Normativa aplicable:
Real Decreto 1434/1999 de 10 de septiembre, por el que se establecen los reconocimientos e inspecciones de las embarcaciones de recreo para garantizar la seguridad de la Vida Humana en la Mar y se determinan las condiciones que deben reunir las entidades colaboradoras de inspección:
- Artículo 3. Las embarcaciones de recreo comprendidas en el ámbito de aplicación de este Real Decreto estarán sometidas a los siguientes reconocimientos obligatorios (…) B. Reconocimientos periódicos. Las embarcaciones de eslora mayor o igual a 6 metros y menor de 24 metros, registradas en la lista 7.ª, de acuerdo con la normativa vigente sobre registro y abanderamiento de buques, estarán sujetas a reconocimientos periódicos cada cinco años como máximo. Las embarcaciones registradas en la lista 6.ª estarán sujetas a la realización de los reconocimientos periódicos en el plazo establecido en el párrafo anterior, cualquiera que sea su eslora.
Fallo:
La acción del propietario de la embarcación contra Mapfre fue desestimada al considerarse que la falta de renovación del certificado de navegabilidad, que fue recogida expresamente en el condicionado de la póliza de seguro, constituye una causa de exclusión de cobertura sin necesidad de demostrar una relación causal directa con el siniestro.

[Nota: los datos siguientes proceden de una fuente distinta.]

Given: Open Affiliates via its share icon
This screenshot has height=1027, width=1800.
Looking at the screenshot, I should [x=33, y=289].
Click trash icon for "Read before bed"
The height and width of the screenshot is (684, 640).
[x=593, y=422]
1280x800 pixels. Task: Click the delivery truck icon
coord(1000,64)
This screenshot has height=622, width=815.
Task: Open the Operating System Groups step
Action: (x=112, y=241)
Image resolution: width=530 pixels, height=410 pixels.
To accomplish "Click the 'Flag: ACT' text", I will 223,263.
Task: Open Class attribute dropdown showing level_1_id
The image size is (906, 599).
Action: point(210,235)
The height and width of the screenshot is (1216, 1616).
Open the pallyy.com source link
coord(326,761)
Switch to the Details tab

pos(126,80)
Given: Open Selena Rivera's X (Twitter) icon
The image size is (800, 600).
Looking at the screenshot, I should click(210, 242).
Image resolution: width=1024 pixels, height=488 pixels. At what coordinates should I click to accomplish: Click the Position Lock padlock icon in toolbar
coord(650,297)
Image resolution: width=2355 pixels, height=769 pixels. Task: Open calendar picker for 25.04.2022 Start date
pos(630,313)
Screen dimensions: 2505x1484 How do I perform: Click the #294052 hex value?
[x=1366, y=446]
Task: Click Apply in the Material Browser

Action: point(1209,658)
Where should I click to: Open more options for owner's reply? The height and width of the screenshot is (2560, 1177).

En contra de la línea jurisprudencial marcada por la sentencia de 10 de marzo de 2020 del Tribunal Supremo, la Sala interpreta el contenido de la póliza sin exigir una relación de causalidad entre la infracción y el incumplimiento, “incumplimiento -dice la Sala- que en sí mismo, sin necesidad de una especial relación de causalidad con la producción del siniestro, es causa de exclusión.”
Sentencia de la Audiencia Provincial de Pontevedra de 14 de marzo de 2025.
Esta publicación no constituye asesoramiento legal.